┌──
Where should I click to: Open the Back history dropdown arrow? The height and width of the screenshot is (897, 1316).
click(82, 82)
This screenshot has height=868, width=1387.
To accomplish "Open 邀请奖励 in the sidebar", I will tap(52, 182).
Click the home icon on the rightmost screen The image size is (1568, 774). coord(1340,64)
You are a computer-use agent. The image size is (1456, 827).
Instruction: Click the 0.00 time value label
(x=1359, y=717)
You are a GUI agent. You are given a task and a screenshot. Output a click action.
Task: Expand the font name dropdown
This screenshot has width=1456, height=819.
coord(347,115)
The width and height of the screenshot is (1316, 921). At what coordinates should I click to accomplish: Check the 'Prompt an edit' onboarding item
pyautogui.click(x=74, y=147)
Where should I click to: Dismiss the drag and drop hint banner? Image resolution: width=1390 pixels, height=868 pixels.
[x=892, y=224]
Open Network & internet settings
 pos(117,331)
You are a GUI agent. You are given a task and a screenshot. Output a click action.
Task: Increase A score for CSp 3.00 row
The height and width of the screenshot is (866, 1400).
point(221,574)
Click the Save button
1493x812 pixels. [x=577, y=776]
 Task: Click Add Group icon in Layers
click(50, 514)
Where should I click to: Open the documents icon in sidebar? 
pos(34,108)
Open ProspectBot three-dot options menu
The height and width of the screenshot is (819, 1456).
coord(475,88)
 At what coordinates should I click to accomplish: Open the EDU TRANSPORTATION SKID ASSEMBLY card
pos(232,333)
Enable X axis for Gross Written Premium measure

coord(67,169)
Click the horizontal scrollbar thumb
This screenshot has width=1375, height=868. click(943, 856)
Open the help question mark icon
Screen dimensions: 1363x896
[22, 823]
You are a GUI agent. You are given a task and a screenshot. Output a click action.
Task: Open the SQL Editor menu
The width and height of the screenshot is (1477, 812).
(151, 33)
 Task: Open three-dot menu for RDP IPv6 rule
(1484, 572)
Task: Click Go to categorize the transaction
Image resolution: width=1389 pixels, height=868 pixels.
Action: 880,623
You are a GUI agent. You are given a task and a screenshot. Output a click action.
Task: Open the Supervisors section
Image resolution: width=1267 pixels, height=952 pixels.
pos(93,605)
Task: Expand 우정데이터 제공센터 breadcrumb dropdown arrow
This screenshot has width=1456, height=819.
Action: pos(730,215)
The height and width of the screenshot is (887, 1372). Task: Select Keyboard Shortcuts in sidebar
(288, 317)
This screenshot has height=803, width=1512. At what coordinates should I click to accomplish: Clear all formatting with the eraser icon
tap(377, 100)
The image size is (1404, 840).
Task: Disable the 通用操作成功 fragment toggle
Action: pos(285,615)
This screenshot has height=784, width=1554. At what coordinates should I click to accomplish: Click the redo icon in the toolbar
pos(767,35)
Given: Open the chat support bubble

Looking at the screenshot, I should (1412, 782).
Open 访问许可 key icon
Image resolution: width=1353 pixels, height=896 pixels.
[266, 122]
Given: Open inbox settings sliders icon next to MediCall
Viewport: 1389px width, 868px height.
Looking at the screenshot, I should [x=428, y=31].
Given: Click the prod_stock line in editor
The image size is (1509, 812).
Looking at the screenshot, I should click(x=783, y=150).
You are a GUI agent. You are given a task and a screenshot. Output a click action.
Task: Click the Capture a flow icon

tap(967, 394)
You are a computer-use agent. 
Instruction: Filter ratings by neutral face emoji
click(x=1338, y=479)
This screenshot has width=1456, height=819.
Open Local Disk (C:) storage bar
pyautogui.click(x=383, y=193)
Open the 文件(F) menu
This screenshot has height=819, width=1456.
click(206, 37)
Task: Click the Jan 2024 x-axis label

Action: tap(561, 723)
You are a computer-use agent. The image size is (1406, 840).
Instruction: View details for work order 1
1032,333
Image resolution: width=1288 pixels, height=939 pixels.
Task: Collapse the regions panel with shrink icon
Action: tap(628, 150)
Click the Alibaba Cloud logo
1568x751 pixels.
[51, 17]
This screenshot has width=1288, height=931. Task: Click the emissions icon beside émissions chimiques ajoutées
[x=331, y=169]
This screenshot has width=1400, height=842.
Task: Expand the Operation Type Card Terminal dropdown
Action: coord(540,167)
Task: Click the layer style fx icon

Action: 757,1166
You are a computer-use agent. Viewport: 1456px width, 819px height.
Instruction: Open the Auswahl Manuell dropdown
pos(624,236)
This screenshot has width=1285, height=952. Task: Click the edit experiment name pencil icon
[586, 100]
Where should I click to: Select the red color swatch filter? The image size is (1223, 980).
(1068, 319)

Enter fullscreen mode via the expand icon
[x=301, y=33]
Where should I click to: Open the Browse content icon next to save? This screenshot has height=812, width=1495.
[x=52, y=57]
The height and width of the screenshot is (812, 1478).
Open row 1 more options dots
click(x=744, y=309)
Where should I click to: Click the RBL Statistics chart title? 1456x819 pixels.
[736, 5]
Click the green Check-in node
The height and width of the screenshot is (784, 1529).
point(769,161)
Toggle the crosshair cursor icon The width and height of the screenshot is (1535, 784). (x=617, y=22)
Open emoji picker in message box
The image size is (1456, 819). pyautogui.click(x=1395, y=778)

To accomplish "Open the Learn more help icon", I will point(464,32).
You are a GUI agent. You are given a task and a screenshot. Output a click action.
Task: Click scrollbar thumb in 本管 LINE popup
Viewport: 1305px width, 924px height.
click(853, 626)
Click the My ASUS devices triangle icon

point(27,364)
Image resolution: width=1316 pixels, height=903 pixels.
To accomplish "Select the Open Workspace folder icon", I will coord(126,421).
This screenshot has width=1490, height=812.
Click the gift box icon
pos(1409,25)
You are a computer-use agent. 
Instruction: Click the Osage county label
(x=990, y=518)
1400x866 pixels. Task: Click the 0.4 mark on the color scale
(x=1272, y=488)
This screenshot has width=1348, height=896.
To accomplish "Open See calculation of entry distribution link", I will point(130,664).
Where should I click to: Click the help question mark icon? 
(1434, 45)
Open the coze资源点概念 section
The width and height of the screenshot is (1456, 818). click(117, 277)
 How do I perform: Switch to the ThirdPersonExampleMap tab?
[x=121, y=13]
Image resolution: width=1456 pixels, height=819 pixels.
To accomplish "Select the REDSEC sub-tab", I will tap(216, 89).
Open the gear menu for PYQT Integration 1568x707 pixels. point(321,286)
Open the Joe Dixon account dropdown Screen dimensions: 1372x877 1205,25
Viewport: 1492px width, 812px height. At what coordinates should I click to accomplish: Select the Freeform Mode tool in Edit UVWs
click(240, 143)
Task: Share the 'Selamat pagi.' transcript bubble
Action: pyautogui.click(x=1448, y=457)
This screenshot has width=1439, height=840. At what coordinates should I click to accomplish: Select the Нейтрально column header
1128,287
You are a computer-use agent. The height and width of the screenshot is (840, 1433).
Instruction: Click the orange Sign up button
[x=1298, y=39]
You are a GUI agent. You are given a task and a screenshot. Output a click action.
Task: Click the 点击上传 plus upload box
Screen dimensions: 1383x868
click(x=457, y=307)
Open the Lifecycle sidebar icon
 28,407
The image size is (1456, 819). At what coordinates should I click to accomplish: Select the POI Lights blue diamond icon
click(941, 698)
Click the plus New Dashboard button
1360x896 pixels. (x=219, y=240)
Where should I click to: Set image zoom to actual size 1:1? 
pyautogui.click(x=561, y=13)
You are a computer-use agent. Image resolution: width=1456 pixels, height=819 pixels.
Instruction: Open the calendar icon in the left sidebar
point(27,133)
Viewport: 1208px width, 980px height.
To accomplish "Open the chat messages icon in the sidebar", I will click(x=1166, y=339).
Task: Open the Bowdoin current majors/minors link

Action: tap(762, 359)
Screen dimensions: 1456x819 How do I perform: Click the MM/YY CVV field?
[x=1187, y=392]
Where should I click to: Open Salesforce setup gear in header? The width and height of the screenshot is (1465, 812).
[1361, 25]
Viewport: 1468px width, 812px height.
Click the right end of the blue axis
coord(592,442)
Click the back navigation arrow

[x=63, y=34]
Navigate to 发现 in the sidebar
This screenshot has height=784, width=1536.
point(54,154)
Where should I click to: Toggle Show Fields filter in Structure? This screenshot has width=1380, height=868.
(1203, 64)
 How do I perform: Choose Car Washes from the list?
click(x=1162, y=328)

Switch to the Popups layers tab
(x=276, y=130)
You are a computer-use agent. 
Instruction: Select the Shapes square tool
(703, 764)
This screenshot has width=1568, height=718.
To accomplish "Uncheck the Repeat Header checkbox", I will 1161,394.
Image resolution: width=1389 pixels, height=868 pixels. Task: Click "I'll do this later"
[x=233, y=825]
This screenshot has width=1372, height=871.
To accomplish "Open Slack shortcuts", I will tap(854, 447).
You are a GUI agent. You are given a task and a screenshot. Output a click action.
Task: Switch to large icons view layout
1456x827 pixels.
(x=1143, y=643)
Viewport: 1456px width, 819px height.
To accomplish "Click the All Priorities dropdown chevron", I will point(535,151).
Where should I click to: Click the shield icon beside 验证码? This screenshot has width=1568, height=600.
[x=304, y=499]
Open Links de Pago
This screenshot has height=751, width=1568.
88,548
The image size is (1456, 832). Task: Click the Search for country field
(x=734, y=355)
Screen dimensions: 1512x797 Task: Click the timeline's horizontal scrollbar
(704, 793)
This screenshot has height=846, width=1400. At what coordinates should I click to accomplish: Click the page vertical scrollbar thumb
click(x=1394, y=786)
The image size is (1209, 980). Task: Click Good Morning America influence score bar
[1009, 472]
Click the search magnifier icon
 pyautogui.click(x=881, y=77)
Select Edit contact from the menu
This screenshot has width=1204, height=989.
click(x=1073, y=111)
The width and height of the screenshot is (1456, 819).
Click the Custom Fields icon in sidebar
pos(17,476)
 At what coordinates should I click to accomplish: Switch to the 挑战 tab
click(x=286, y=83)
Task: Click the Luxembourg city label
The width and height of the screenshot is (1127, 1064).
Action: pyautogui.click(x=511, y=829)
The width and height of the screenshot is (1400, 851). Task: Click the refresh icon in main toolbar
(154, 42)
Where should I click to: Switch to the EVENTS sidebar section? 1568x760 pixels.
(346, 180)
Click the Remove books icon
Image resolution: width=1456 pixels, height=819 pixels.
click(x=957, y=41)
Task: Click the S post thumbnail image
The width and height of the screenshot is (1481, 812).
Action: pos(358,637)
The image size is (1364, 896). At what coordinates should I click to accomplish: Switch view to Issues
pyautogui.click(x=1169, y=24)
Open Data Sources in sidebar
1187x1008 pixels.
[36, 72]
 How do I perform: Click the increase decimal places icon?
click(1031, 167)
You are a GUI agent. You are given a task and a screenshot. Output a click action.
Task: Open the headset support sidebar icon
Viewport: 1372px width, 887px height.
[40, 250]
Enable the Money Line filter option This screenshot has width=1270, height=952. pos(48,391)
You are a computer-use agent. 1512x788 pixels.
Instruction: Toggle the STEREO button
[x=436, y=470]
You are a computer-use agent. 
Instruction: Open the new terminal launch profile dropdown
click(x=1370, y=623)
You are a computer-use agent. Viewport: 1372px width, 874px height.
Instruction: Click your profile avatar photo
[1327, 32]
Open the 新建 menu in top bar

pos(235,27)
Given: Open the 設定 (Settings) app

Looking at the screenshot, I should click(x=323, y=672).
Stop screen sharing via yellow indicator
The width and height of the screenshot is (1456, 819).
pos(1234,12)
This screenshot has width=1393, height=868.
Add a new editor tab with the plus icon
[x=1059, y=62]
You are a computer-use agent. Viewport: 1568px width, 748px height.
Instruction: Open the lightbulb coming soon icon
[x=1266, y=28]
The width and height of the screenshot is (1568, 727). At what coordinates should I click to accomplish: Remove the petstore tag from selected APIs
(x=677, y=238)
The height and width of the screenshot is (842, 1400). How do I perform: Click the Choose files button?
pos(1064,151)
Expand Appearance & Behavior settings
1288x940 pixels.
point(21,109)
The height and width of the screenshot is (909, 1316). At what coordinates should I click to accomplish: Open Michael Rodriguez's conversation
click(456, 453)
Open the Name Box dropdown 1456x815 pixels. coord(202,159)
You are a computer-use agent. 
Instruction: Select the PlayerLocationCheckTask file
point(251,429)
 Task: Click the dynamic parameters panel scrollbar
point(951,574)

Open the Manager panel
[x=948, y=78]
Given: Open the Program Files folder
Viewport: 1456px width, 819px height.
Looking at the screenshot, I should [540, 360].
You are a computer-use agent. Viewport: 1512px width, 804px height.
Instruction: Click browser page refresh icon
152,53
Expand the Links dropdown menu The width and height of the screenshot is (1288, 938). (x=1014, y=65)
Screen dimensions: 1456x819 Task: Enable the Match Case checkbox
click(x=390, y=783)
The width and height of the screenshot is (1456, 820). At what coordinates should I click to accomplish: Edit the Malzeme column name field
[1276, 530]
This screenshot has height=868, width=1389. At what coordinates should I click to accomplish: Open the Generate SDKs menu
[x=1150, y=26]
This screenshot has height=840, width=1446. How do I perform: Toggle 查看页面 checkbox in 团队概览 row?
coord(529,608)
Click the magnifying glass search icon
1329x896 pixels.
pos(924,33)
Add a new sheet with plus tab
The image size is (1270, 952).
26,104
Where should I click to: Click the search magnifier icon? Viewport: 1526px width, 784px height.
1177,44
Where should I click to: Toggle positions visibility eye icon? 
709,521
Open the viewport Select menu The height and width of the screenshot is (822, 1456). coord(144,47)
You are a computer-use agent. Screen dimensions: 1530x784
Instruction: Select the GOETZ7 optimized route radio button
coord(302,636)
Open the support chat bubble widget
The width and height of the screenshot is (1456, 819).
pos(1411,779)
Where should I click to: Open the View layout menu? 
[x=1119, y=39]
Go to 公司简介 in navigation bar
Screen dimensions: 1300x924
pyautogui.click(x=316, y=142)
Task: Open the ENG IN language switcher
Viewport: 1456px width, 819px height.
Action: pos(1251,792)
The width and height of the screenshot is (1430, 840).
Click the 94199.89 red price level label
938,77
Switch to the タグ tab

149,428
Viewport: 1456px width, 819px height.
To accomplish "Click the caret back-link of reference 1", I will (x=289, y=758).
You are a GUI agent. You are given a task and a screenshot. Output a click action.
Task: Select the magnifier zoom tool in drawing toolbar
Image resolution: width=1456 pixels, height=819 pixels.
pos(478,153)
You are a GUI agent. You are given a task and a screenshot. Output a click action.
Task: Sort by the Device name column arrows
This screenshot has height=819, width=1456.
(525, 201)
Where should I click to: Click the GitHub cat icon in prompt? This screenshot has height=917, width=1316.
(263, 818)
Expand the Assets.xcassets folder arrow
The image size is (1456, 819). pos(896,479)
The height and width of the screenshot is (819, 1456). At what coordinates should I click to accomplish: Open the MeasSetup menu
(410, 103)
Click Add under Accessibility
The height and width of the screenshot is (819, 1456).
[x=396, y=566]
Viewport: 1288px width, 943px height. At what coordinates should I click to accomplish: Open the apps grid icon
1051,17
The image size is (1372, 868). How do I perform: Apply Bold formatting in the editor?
└──
Goal of the exercise> After locating the line with "Where should I click to: Click the GitHub", please repeat it and every line after it exactly, through the end of the data above.

Exercise solution>
Where should I click to: Click the GitHub cat icon in prompt? This screenshot has height=917, width=1316.
(263, 818)
Expand the Assets.xcassets folder arrow
The image size is (1456, 819). pos(896,479)
The height and width of the screenshot is (819, 1456). At what coordinates should I click to accomplish: Open the MeasSetup menu
(410, 103)
Click Add under Accessibility
The height and width of the screenshot is (819, 1456).
[x=396, y=566]
Viewport: 1288px width, 943px height. At what coordinates should I click to accomplish: Open the apps grid icon
1051,17
The image size is (1372, 868). How do I perform: Apply Bold formatting in the editor?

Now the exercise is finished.